It’s a pretty standard view of our profession that one of the things that makes a librarian a librarian is that they work in or with a library. That’s changing in weird and new ways, sort of. I just got back from SXSW and was really delighted to see a strong librarian presence in a number of new and useful ways. For people who are already part of the #SXSWLAM movement, you may already know this stuff, but for people curious how to make librarians into a presence, a terrific and “I want to hang out with those people and have what they’re having” presence, read on.
A lot of this stuff got started with a few high-traffic groups on facebook. I’ve been following along with ALA Think Tank for a while. They have managed to do the impossible: making the idea of joining ALA so that you could hang out with these folks seem like a really good idea. Nice work team. After SXSW last year, an event that had a really good turn out for a librarian meetup, a bunch of folks decided to really turn on the librarian energy and make a concerted effort to be Library Everywhere at SXSW. There was a group set up–#sxswLAM = Librar* + Archiv* + Museum*–a lot of scheming happening and some pretty amazing results.
There were a huge roster of presentations by and for librarians to choose from. I managed to go to a few and was happy to see both librarians and non-librarians in the audience. I enjoyed a solo presentation, The Great Library Swindle, by Carson Block and a really lively panel by some folks you know and love (Char Booth, Michael Porter, Nate Hill and Amy Buckland) called Making Stories: Libraries & Community Publishing (note: you can listen to this panel because the MP3 of the presentation is up already, how cool is that?).
There was also activity and liasoning with the library school at UT Austin. Paul Vinelli who has been blogging about the conference for ALA (posts: 1, 2, 3, 4) created a SXSWi primer for rowdy librarians which made the rounds beforehand and was a good guide for conference n00bs. ALA veteran John Chrastka, now doing his own thing at AssociaDirect did a little branding/fundraising and helped the crew get their own temporary tattoos and anyone who ran into one of the posse would get a baggie with some tattoos and other schwag. I wore my zebra stripe wristband the whole week.

━━━━━━━━

## [Written exercise A]
In the records, copy out everything from the line containing "At what coordinates" down to the line containing "click(112, 375)", requests included, and shift every coordinate in the answers up by 46.
The text and the records that follow it come from separate sources.

Stored data entries:
━━━━━━━━

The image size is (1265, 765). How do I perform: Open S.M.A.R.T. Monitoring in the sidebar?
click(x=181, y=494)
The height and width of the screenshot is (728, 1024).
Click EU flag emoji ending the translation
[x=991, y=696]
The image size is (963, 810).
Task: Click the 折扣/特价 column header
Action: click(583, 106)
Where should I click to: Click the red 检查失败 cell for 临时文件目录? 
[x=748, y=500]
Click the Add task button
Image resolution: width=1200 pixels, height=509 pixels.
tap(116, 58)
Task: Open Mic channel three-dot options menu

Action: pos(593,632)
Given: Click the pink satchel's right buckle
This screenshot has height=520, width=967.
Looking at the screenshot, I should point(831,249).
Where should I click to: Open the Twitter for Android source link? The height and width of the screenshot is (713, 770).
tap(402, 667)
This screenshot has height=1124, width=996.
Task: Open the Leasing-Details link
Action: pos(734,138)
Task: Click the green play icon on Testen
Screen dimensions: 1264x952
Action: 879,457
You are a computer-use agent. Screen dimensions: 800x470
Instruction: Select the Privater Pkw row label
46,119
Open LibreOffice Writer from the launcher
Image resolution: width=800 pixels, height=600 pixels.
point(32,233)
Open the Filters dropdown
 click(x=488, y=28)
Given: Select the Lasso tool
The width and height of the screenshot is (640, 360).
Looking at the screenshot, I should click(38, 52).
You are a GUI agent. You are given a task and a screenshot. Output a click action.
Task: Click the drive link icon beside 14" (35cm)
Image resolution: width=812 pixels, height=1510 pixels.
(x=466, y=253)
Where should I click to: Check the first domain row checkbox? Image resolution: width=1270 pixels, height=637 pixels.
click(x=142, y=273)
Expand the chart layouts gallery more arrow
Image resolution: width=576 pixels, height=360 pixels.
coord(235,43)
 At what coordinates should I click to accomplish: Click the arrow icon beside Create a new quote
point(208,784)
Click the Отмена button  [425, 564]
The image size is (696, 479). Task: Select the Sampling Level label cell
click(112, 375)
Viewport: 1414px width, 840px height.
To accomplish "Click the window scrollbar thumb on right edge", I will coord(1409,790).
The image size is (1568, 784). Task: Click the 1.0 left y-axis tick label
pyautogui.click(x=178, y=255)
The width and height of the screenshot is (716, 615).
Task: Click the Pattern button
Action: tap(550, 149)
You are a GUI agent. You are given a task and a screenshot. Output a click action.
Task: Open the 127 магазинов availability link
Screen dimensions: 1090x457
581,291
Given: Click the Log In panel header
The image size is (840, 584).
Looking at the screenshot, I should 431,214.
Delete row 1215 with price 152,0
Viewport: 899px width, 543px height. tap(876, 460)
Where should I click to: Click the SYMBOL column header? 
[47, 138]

━━━━━━━━

## [Written exercise B]
Answer these about the post on librarians at SXSW, one line each:
(i) Who gave the solo presentation The Great Library Swindle?
(ii) Which group on Facebook has the writer been following for a while?
(iii) What did the writer wear the whole week?

## [Task solution A]
 At what coordinates should I click to accomplish: Click the arrow icon beside Create a new quote
point(254,830)
Click the Отмена button  [471, 610]
The image size is (696, 479). Task: Select the Sampling Level label cell
click(158, 421)

## [Task solution B]
(i) Carson Block
(ii) ALA Think Tank
(iii) A zebra stripe wristband